DIRECTIONS. Filter task. Return each line of the material that holds the string "computer".

THE INPUT.
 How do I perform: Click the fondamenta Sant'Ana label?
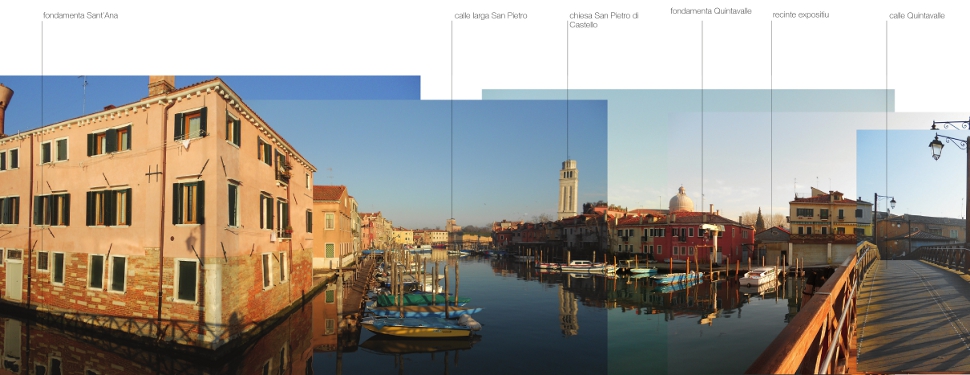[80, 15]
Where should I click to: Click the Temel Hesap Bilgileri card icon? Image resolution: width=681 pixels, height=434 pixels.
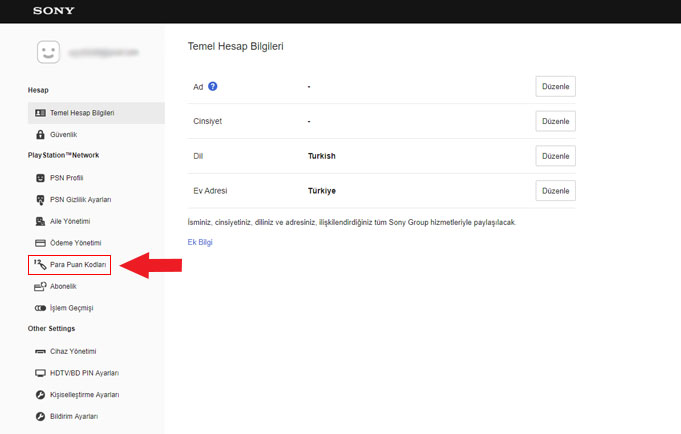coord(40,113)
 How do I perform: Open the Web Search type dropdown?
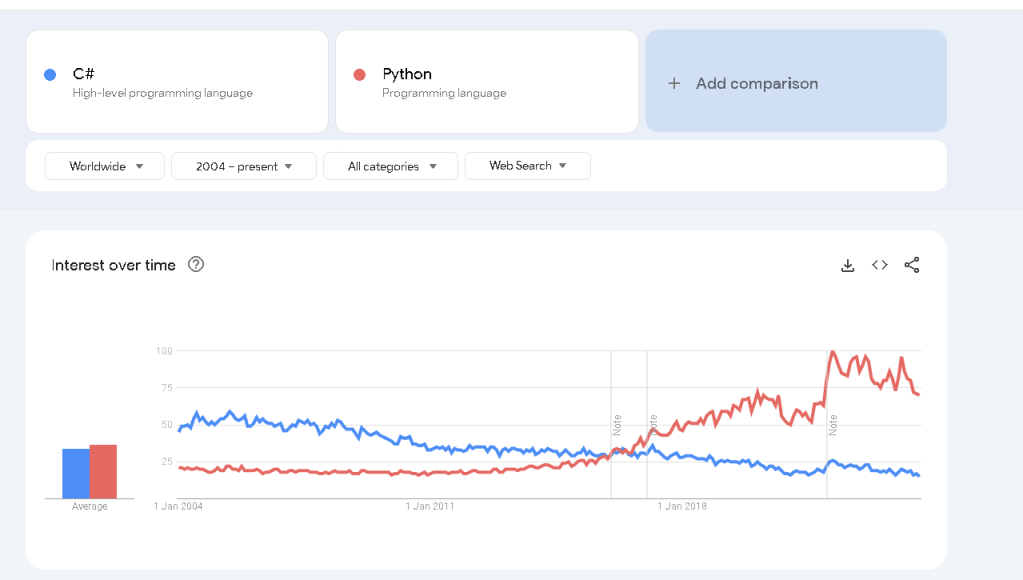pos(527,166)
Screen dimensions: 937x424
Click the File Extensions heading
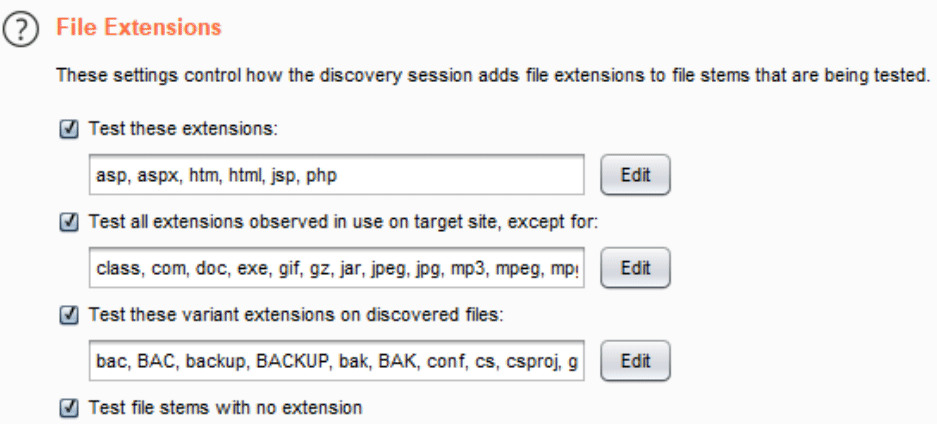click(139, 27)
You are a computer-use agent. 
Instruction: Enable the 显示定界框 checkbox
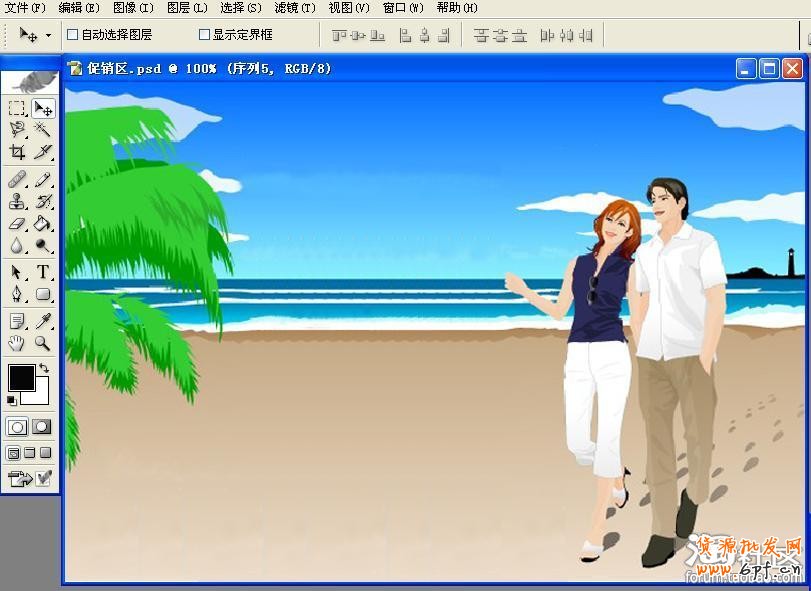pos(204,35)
---
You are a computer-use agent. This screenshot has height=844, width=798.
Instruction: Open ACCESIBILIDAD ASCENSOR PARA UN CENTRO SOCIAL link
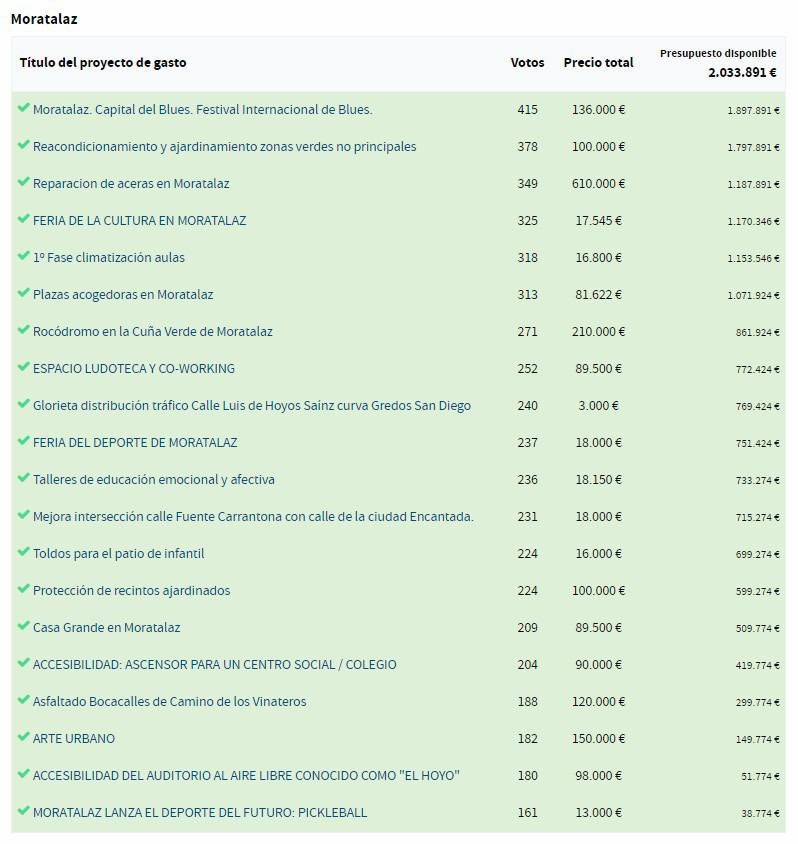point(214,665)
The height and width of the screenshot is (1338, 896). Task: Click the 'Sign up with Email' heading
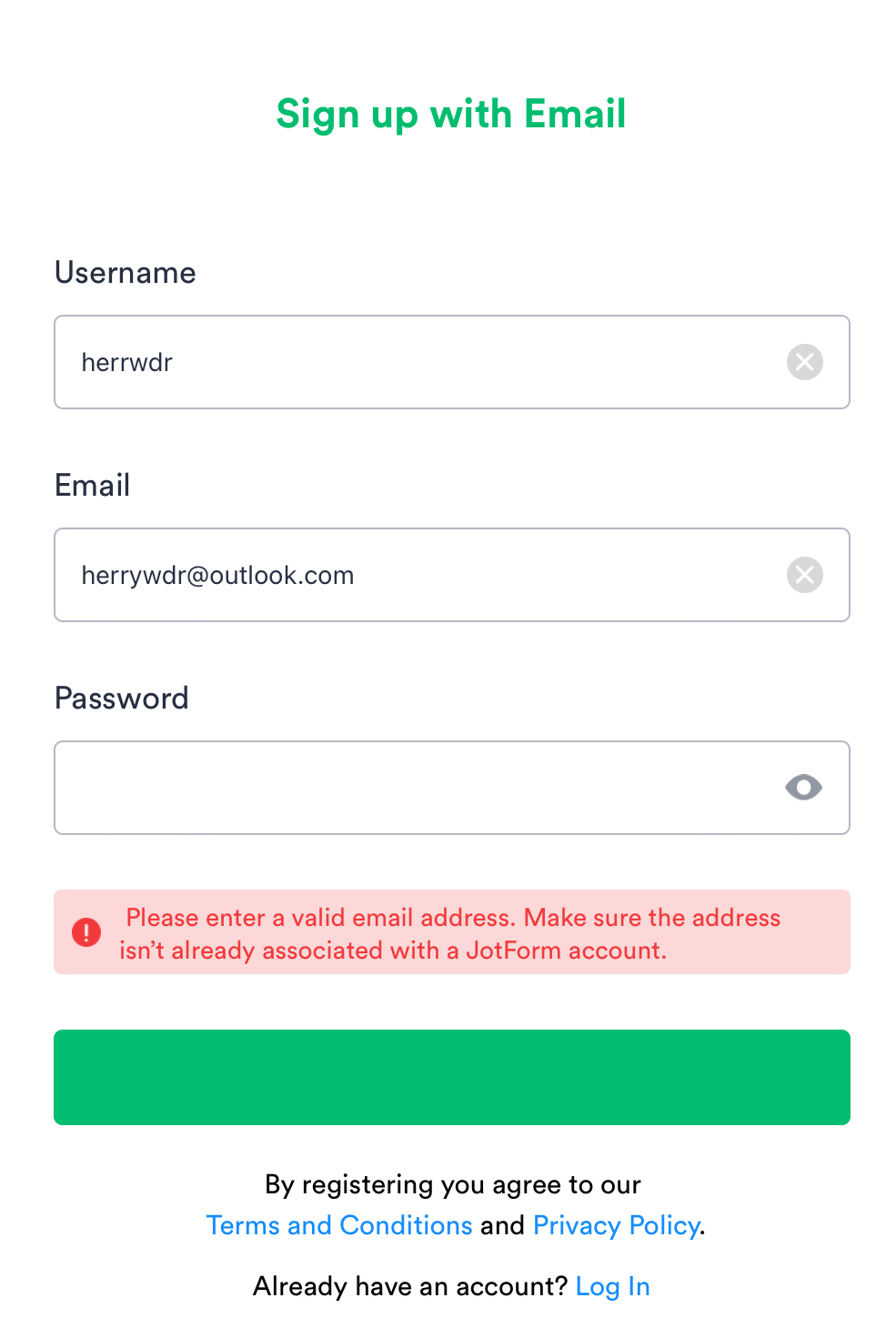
==
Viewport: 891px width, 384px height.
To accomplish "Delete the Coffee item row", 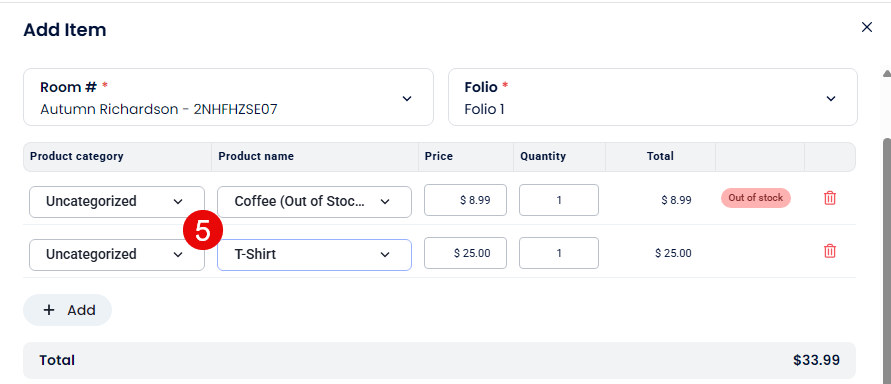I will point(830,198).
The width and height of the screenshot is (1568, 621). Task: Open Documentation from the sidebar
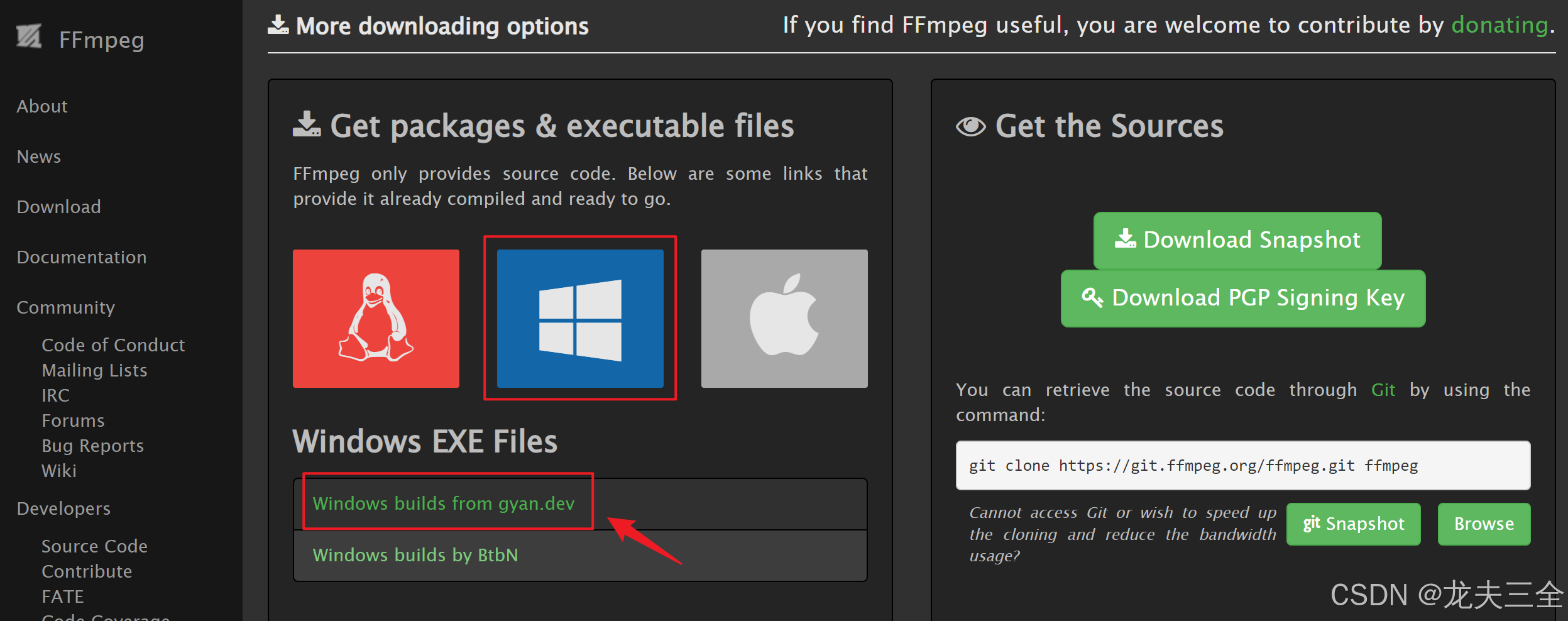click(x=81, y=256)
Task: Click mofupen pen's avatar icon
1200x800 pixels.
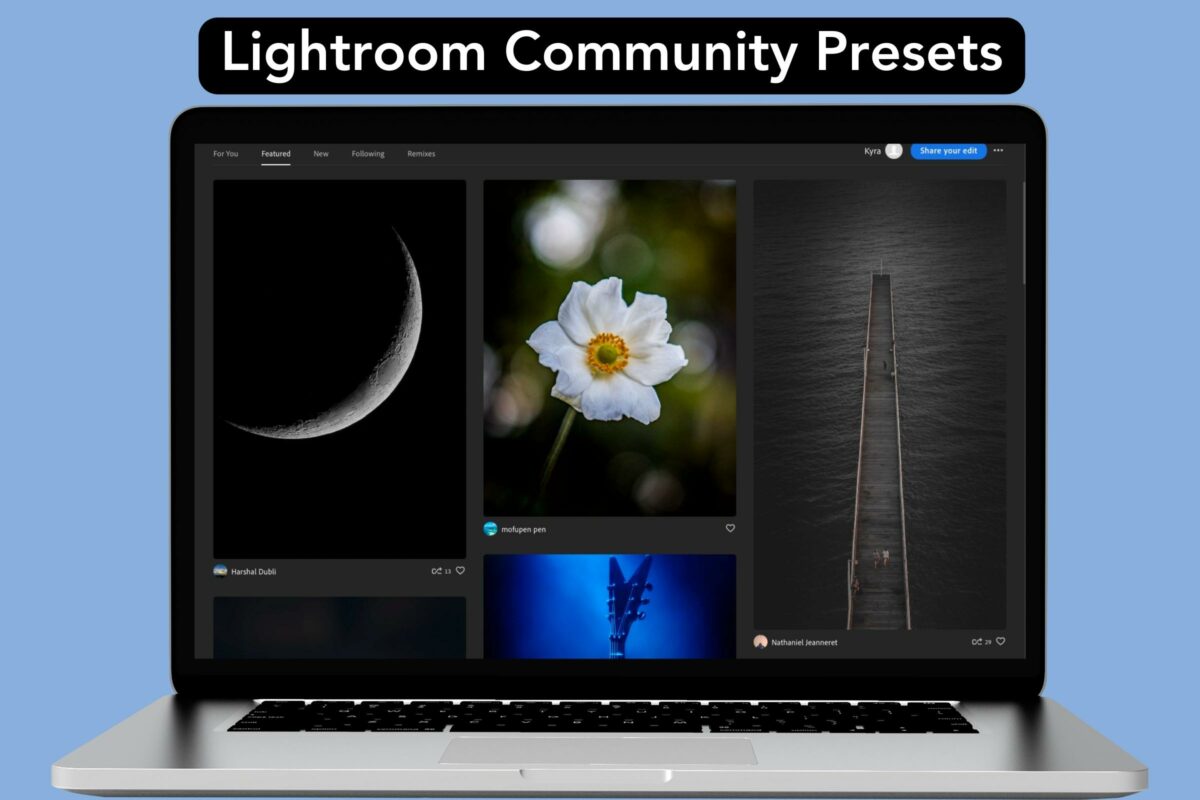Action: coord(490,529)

FINAL ANSWER.
You are a computer-use agent. 
You are a computer-use agent. This screenshot has height=844, width=798.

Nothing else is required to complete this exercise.